Philippe néorural
Il avait 48 ans lorsqu’il décida, avec sa femme Véro surnommée “Petit Koala”, de quitter Paris. Pourtant, ils s’y sentaient bien : cent cinquante mètres carrés rue des Martyrs, pistes cyclables en expansion, voiture électrique au parking, vélo pliant pour madame et Cityscoot pour monsieur, télétravail, pouvoir d’achat confortable et un fils qui vivait à Castro, San Francisco. Progressistes dans l’âme et sûrs d’euxmêmes, ils se persuadèrent que leur reconversion serait bientôt en marche.
De sa tablette, après ses visites quotidiennes de Facebook et Twitter, Philippe regardait les annonces immobilières. Il sentait l’appel de la nature : biodiversité, éco-responsabilité et attitude citoyenne étaient des formules qui lui parlaient; le nucléaire vivait ses derniers instants et, après tout, les énergies renouvelables, tellement écolos, c’était l’avenir.
Après trois mois de recherche, Véro eut le coup de foudre pour une maison ancienne à l’entrée d’un village du Perche adossé aux champs, avec huit cents mètres carrés de pelouse, et un seul voisin, le Dédé et la Josette, agriculteurs proches de la retraite. Le lieu-dit était loin du bourg : alors tant pis pour le Qigong et les cours de peinture sur soie, au moins pourraitelle s’adonner à la permaculture. Après s’être assurés qu’aucun parc éolien n’allait s’installer près de chez eux et qu’ils pourraient ad minima capter la 4G, ils menèrent la transaction rapidement. Dédé, d’abord aimable avec les nouveaux venus qu’il nommait les “accourus” selon une tradition percheronne à l’égard des Parisiens, ne savait pas qu’en retour Philippe l’appelait le “bouseux”, ce qui ne l’empêchait pas de lui demander régulièrement des oeufs et du lait. Ces rurbains en herbe ne venaient que les vendredis soir avec leur chat Négus, en attendant de se reconvertir tout à fait.
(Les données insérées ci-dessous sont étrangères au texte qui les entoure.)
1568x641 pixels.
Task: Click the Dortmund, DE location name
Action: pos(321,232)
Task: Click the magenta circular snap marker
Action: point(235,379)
Un soir d’été, couché sur une chaise longue en teck, il alluma sa tablette et découvrit les minutes d’un procès opposant les propriétaires d’une mare où les grenouilles coassaient toutes les nuits, et l’issue pour les voisins, “accourus” eux-mêmes, qui obtinrent de la faire combler. Justement, pensa-t-il, il fallait qu’il aille voir le maire pour se plaindre, car tous les matins, dès 7 heures, les cloches de l’église sonnaient, a-t-on idée ? Même le dimanche, et il n’y avait pas de curé! Après tout, c’est bien pour le silence qu’ils avaient aménagé dans ce trou perdu ! Philippe eut le tort d’en parler à son voisin. Le ton monta : bien que le fermier ne se rendît jamais à la messe, les cloches, il les avait toujours connues, c’était comme ça et pas autrement. Philippe lui demanda, en guise de représailles, de mettre ses vaches dans un autre champ, car il préférait l’air pur au fumet des bovins. Le lendemain, l’accueil que lui réserva le maire, sans doute prévenu de la requête, ne fut guère plus convivial.
Mais son réel combat se résuma à troller les discussions virtuelles sur le thème de la chasse, ne manquant pas de reprendre les poncifs auxquels il se mit à croire.
De ce jour, il harcela le bouseux devenu le “plouc”. Son âne et ses cochons puants qui attiraient les mouches, Aldo, son épagneul breton qui passait son temps à aboyer tout en effrayant Négus qui, lui, faisait un ravage de rouges-gorges et de mésanges, enfin le coq qui chantait dès 5 heures du matin : plainte allait être portée. La guerre était déclarée celle-ci commença par l’épandage de lisier de poulet autour de la maison des rurbains exaspérés.
Mais lorsque Philippe entendit, à la fin septembre, des coups de feu dans la campagne alentour et qu’il découvrit que Dédé chassait, la colère fut à son comble. Déjà qu’à Paris, il avait signé contre la corrida et la “chasse à la glu”, loisirs tellement cruels où l’on tuait des animaux “innocents” par plaisir, il détestait la chasse à courre, cette pratique de nantis qui ne respectait rien ni personne, il s’était laissé séduire par le discours des animalistes, des naturalistes autoproclamés, des associations et autres saboteurs qui servaient des intérêts dont il n’avait pas idée.
Philippe se passionna pour le bio, dénonça l’agriculture intensive (pour lui, était intensif tout ce qui n’était pas bio) et se rebella contre l’élevage traditionnel, vrais camps de concentration. Sur la Toile, il se réjouit de la fin du glyphosate et prit parti contre les néonicotinoïdes. Mais son réel combat se résuma à troller les discussions virtuelles sur le thème de la chasse, ne manquant pas de reprendre les poncifs auxquels il se mit à croire: chasseurs alcooliques, consanguins, dégénérés, meurtriers, chassant dans les jardins d’autrui, tuant par plaisir, en un mot, des dangers publics qui accaparaient la forêt au détriment des randonneurs, les vrais amis de la nature. Qu’un chasseur vienne dans son jardin, il aurait affaire à lui, non mais !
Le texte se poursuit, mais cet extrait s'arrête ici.